▸ AIM OF THE TASK: Every line of the records below should be restated exactly.
**** INPUT DATA
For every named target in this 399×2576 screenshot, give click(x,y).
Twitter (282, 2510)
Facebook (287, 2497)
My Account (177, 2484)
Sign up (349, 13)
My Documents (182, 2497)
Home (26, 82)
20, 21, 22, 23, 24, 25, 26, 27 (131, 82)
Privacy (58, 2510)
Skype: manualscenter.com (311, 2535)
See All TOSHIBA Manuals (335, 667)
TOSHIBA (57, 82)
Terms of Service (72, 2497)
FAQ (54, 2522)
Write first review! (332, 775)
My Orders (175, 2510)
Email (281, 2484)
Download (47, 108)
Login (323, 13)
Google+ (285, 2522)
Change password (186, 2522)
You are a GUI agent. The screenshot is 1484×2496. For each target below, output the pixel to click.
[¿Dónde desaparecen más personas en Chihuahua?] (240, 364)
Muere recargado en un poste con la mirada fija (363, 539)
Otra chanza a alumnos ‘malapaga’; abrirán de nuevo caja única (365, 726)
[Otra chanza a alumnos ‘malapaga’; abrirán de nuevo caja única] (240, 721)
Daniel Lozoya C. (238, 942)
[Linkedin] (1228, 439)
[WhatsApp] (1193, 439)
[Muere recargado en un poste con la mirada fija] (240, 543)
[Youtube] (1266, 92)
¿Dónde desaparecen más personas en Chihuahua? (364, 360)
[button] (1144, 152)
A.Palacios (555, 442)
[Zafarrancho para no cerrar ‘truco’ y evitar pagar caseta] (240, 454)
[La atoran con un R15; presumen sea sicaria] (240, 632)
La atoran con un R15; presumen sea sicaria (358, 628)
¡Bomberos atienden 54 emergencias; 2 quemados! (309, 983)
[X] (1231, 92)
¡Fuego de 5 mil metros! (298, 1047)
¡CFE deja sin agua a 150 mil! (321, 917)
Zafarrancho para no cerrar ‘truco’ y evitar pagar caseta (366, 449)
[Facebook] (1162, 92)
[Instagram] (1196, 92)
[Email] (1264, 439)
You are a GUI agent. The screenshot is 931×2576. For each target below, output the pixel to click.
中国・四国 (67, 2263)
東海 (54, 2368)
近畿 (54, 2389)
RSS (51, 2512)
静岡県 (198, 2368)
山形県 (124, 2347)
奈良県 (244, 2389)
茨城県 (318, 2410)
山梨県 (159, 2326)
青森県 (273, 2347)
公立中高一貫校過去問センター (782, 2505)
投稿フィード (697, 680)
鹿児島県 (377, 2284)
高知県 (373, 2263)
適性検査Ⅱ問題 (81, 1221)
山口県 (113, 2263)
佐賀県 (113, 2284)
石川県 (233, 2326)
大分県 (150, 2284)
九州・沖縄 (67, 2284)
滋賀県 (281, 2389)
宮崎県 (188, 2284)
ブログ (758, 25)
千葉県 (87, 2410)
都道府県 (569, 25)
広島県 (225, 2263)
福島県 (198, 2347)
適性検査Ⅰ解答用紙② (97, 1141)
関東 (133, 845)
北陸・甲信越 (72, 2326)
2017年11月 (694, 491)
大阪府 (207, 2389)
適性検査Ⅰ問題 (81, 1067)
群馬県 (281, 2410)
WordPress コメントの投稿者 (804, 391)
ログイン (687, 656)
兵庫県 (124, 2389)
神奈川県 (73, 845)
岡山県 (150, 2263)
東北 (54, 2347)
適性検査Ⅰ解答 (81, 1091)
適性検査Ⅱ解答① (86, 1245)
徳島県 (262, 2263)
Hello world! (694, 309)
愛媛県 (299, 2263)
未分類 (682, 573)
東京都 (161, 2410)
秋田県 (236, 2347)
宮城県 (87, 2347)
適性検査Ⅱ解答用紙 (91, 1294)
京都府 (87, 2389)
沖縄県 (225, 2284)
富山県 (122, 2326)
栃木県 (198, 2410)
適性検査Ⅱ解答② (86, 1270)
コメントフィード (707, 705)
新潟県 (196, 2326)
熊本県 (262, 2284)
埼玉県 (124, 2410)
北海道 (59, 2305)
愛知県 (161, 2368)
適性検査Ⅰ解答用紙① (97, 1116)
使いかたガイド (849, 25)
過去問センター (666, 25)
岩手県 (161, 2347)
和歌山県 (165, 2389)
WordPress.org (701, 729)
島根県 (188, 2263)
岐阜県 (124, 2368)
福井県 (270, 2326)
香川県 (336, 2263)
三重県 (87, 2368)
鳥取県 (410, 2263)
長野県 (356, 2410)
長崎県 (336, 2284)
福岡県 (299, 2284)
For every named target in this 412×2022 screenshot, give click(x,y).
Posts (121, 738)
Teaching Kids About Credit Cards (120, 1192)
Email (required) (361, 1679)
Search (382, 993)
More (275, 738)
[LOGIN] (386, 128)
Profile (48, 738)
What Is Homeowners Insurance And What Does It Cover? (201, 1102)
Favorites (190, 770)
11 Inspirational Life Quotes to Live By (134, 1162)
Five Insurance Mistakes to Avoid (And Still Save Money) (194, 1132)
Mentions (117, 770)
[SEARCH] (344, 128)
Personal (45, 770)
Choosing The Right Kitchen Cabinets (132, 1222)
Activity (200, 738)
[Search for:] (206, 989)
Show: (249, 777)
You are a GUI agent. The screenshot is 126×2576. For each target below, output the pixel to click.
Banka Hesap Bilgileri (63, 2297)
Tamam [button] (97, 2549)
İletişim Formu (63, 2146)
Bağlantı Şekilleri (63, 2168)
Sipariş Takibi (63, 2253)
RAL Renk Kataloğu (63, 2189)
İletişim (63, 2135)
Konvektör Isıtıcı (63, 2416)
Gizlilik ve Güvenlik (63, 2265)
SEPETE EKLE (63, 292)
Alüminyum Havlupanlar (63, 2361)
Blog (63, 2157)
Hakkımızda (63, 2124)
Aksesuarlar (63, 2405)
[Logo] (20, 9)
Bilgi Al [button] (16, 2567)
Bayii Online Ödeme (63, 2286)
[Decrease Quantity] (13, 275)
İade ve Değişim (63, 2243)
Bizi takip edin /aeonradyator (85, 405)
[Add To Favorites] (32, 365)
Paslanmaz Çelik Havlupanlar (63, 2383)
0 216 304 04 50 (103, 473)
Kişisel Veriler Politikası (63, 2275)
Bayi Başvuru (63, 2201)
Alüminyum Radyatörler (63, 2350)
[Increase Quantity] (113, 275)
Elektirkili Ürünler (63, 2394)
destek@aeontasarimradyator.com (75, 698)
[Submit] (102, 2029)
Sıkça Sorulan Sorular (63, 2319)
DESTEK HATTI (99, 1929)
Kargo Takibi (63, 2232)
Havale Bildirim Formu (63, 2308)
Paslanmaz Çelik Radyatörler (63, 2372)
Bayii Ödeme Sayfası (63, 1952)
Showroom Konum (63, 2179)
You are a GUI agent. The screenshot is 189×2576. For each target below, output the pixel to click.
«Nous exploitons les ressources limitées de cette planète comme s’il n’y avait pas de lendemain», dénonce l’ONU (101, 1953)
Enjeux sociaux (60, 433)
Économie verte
********
▸ ANSWER TO THIS PROBLEM:
For every named target in this 399×2576 screenshot, give click(x,y).
Twitter (282, 2510)
Facebook (287, 2497)
My Account (177, 2484)
Sign up (349, 13)
My Documents (182, 2497)
Home (26, 82)
20, 21, 22, 23, 24, 25, 26, 27 (131, 82)
Privacy (58, 2510)
Skype: manualscenter.com (311, 2535)
See All TOSHIBA Manuals (335, 667)
TOSHIBA (57, 82)
Terms of Service (72, 2497)
FAQ (54, 2522)
Write first review! (332, 775)
My Orders (175, 2510)
Email (281, 2484)
Download (47, 108)
Login (323, 13)
Google+ (285, 2522)
Change password (186, 2522)
You are a GUI agent. The screenshot is 1484×2496. For each target below, output the pixel to click.
[¿Dónde desaparecen más personas en Chihuahua?] (240, 364)
Muere recargado en un poste con la mirada fija (363, 539)
Otra chanza a alumnos ‘malapaga’; abrirán de nuevo caja única (365, 726)
[Otra chanza a alumnos ‘malapaga’; abrirán de nuevo caja única] (240, 721)
Daniel Lozoya C. (238, 942)
[Linkedin] (1228, 439)
[WhatsApp] (1193, 439)
[Muere recargado en un poste con la mirada fija] (240, 543)
[Youtube] (1266, 92)
¿Dónde desaparecen más personas en Chihuahua? (364, 360)
[button] (1144, 152)
A.Palacios (555, 442)
[Zafarrancho para no cerrar ‘truco’ y evitar pagar caseta] (240, 454)
[La atoran con un R15; presumen sea sicaria] (240, 632)
La atoran con un R15; presumen sea sicaria (358, 628)
¡Bomberos atienden 54 emergencias; 2 quemados! (309, 983)
[X] (1231, 92)
¡Fuego de 5 mil metros! (298, 1047)
¡CFE deja sin agua a 150 mil! (321, 917)
Zafarrancho para no cerrar ‘truco’ y evitar pagar caseta (366, 449)
[Facebook] (1162, 92)
[Instagram] (1196, 92)
[Email] (1264, 439)
You are a GUI agent. The screenshot is 931×2576. For each target below, output the pixel to click.
中国・四国 (67, 2263)
東海 (54, 2368)
近畿 (54, 2389)
RSS (51, 2512)
静岡県 (198, 2368)
山形県 (124, 2347)
奈良県 (244, 2389)
茨城県 (318, 2410)
山梨県 (159, 2326)
青森県 (273, 2347)
公立中高一貫校過去問センター (782, 2505)
投稿フィード (697, 680)
鹿児島県 (377, 2284)
高知県 (373, 2263)
適性検査Ⅱ問題 (81, 1221)
山口県 (113, 2263)
佐賀県 (113, 2284)
石川県 (233, 2326)
大分県 (150, 2284)
九州・沖縄 (67, 2284)
滋賀県 (281, 2389)
宮崎県 (188, 2284)
ブログ (758, 25)
千葉県 (87, 2410)
都道府県 (569, 25)
広島県 (225, 2263)
福島県 (198, 2347)
適性検査Ⅰ解答用紙② (97, 1141)
関東 (133, 845)
北陸・甲信越 (72, 2326)
2017年11月 (694, 491)
大阪府 (207, 2389)
適性検査Ⅰ問題 (81, 1067)
群馬県 (281, 2410)
WordPress コメントの投稿者 (804, 391)
ログイン (687, 656)
兵庫県 (124, 2389)
神奈川県 (73, 845)
岡山県 (150, 2263)
東北 (54, 2347)
適性検査Ⅰ解答 (81, 1091)
適性検査Ⅱ解答① (86, 1245)
徳島県 (262, 2263)
Hello world! (694, 309)
愛媛県 (299, 2263)
未分類 (682, 573)
東京都 (161, 2410)
秋田県 (236, 2347)
宮城県 (87, 2347)
適性検査Ⅱ解答用紙 (91, 1294)
京都府 (87, 2389)
沖縄県 (225, 2284)
富山県 (122, 2326)
栃木県 (198, 2410)
適性検査Ⅱ解答② (86, 1270)
コメントフィード (707, 705)
新潟県 (196, 2326)
熊本県 (262, 2284)
埼玉県 (124, 2410)
北海道 (59, 2305)
愛知県 (161, 2368)
適性検査Ⅰ解答用紙① (97, 1116)
使いかたガイド (849, 25)
過去問センター (666, 25)
岩手県 (161, 2347)
和歌山県 (165, 2389)
WordPress.org (701, 729)
島根県 (188, 2263)
岐阜県 (124, 2368)
福井県 (270, 2326)
香川県 (336, 2263)
三重県 (87, 2368)
鳥取県 (410, 2263)
長野県 (356, 2410)
長崎県 (336, 2284)
福岡県 (299, 2284)
For every named target in this 412×2022 screenshot, give click(x,y).
Posts (121, 738)
Teaching Kids About Credit Cards (120, 1192)
Email (required) (361, 1679)
Search (382, 993)
More (275, 738)
[LOGIN] (386, 128)
Profile (48, 738)
What Is Homeowners Insurance And What Does It Cover? (201, 1102)
Favorites (190, 770)
11 Inspirational Life Quotes to Live By (134, 1162)
Five Insurance Mistakes to Avoid (And Still Save Money) (194, 1132)
Mentions (117, 770)
[SEARCH] (344, 128)
Personal (45, 770)
Choosing The Right Kitchen Cabinets (132, 1222)
Activity (200, 738)
[Search for:] (206, 989)
Show: (249, 777)
You are a GUI agent. The screenshot is 126×2576. For each target below, output the pixel to click.
Banka Hesap Bilgileri (63, 2297)
Tamam [button] (97, 2549)
İletişim Formu (63, 2146)
Bağlantı Şekilleri (63, 2168)
Sipariş Takibi (63, 2253)
RAL Renk Kataloğu (63, 2189)
İletişim (63, 2135)
Konvektör Isıtıcı (63, 2416)
Gizlilik ve Güvenlik (63, 2265)
SEPETE EKLE (63, 292)
Alüminyum Havlupanlar (63, 2361)
Blog (63, 2157)
Hakkımızda (63, 2124)
Aksesuarlar (63, 2405)
[Logo] (20, 9)
Bilgi Al [button] (16, 2567)
Bayii Online Ödeme (63, 2286)
[Decrease Quantity] (13, 275)
İade ve Değişim (63, 2243)
Bizi takip edin /aeonradyator (85, 405)
[Add To Favorites] (32, 365)
Paslanmaz Çelik Havlupanlar (63, 2383)
0 216 304 04 50 (103, 473)
Kişisel Veriler Politikası (63, 2275)
Bayi Başvuru (63, 2201)
Alüminyum Radyatörler (63, 2350)
[Increase Quantity] (113, 275)
Elektirkili Ürünler (63, 2394)
destek@aeontasarimradyator.com (75, 698)
[Submit] (102, 2029)
Sıkça Sorulan Sorular (63, 2319)
DESTEK HATTI (99, 1929)
Kargo Takibi (63, 2232)
Havale Bildirim Formu (63, 2308)
Paslanmaz Çelik Radyatörler (63, 2372)
Bayii Ödeme Sayfası (63, 1952)
Showroom Konum (63, 2179)
You are a GUI agent. The screenshot is 189×2576. For each target below, output the pixel to click.
«Nous exploitons les ressources limitées de cette planète comme s’il n’y avait pas de lendemain», dénonce l’ONU (101, 1953)
Enjeux sociaux (60, 433)
Économie verte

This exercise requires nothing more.